Directions for this task: The data below holds a line containing "349x196 pixels. How" and a line containing "Image resolution: width=696"; please quote exactly those two lines and every line between them, and nothing else.

Stored data
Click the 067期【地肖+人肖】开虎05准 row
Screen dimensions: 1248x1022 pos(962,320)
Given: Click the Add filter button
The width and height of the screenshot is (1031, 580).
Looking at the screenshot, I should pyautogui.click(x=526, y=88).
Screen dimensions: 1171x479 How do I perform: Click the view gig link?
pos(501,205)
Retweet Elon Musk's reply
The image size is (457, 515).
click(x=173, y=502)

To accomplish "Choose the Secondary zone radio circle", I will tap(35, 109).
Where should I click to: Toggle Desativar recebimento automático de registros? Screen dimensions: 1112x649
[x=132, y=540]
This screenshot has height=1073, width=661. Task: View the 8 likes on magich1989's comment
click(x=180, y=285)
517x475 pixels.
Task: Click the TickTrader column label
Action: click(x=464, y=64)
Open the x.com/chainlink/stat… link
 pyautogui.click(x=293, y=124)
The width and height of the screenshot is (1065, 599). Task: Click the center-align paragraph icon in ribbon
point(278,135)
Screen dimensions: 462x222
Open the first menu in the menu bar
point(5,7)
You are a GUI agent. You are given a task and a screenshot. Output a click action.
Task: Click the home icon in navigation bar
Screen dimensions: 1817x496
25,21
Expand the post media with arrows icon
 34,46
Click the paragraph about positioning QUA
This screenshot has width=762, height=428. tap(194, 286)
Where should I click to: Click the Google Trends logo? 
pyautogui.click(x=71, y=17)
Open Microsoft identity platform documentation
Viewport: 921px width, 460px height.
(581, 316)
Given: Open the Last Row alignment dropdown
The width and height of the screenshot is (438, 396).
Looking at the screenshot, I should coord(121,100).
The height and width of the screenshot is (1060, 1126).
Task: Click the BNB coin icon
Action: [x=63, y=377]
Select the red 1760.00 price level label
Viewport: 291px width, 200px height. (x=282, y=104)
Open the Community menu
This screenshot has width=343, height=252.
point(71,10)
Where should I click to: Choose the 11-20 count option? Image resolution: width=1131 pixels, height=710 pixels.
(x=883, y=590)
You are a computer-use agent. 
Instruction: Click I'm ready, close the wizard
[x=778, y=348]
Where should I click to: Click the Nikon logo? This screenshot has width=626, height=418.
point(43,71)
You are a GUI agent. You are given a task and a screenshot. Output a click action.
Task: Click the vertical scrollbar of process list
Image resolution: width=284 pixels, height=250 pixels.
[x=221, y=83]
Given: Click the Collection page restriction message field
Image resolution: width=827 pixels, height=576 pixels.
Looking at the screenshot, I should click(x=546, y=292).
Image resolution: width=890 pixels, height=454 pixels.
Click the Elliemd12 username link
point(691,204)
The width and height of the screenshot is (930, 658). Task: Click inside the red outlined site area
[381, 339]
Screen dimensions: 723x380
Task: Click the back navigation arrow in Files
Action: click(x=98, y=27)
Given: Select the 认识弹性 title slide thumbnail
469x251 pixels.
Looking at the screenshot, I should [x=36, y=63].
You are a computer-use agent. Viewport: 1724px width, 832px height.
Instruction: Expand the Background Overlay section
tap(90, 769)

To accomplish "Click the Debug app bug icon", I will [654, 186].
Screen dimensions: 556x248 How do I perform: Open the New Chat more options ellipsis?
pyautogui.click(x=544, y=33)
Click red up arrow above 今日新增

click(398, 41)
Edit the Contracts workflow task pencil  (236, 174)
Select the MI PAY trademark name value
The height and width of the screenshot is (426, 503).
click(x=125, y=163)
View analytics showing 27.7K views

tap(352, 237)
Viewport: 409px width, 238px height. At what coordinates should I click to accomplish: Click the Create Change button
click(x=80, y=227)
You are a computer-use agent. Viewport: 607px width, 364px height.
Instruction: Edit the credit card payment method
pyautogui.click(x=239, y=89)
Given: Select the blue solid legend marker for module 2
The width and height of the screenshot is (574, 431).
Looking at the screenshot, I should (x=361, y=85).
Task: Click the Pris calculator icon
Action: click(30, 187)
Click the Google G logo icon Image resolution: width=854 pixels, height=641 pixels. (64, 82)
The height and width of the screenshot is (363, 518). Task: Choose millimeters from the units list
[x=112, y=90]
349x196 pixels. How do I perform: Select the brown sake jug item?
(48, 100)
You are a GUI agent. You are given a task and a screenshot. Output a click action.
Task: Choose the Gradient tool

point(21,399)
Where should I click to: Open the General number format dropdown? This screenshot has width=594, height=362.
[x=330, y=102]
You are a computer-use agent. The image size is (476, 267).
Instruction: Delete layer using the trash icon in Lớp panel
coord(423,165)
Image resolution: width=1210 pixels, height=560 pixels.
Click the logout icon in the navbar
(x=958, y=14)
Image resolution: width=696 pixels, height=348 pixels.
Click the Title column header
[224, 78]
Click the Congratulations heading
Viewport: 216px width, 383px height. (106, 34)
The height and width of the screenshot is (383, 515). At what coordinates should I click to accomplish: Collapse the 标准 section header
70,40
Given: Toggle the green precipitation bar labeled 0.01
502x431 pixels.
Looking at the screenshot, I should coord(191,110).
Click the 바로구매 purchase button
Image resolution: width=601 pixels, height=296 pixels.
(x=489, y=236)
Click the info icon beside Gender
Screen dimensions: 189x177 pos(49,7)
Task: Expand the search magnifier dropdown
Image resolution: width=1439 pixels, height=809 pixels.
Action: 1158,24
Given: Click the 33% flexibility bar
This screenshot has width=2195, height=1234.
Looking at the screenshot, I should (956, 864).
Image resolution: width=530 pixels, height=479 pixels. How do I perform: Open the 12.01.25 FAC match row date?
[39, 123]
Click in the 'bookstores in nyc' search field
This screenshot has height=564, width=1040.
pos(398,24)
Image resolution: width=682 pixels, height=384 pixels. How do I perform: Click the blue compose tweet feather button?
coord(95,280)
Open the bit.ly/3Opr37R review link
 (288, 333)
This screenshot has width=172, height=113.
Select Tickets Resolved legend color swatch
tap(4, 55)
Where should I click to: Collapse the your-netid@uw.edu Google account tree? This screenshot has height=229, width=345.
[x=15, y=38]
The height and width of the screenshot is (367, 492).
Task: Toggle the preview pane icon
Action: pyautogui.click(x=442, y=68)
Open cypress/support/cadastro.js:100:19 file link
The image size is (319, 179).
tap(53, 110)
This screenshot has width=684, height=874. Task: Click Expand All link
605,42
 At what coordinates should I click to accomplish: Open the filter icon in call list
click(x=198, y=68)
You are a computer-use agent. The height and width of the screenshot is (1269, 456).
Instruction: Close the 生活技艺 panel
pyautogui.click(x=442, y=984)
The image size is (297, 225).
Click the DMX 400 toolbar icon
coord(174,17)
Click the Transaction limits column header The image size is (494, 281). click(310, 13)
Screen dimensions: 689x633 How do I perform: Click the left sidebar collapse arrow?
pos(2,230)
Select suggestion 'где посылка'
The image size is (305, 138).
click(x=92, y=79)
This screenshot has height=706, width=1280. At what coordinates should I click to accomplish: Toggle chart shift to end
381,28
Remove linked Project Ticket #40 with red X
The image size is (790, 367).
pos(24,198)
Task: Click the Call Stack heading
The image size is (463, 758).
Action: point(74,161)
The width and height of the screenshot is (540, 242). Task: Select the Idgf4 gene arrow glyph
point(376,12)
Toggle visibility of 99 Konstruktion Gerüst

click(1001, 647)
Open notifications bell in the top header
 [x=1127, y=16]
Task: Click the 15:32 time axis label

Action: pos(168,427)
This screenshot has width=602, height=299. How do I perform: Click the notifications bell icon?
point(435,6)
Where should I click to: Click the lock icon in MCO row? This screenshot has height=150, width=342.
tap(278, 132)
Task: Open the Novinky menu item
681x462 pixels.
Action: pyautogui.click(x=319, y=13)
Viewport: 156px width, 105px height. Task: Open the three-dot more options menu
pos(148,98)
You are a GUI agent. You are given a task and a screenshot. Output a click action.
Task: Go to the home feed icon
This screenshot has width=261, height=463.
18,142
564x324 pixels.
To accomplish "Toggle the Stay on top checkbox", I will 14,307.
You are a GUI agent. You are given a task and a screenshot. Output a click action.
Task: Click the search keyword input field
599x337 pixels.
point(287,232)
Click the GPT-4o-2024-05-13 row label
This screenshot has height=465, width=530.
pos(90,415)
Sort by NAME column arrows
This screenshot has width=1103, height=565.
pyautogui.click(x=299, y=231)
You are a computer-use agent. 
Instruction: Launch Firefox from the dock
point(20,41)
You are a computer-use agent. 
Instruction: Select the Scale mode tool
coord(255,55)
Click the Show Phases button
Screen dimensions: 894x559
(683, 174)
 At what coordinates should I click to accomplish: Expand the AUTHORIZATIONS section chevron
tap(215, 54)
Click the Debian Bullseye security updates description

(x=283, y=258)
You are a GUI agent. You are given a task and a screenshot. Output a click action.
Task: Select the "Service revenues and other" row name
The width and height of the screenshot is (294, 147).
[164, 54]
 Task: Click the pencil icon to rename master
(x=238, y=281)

Problem solution:
349x196 pixels. How do I perform: Select the brown sake jug item?
(48, 100)
You are a GUI agent. You are given a task and a screenshot. Output a click action.
Task: Choose the Gradient tool

point(21,399)
Where should I click to: Open the General number format dropdown? This screenshot has width=594, height=362.
[x=330, y=102]
You are a computer-use agent. The image size is (476, 267).
Instruction: Delete layer using the trash icon in Lớp panel
coord(423,165)
Image resolution: width=1210 pixels, height=560 pixels.
Click the logout icon in the navbar
(x=958, y=14)
Image resolution: width=696 pixels, height=348 pixels.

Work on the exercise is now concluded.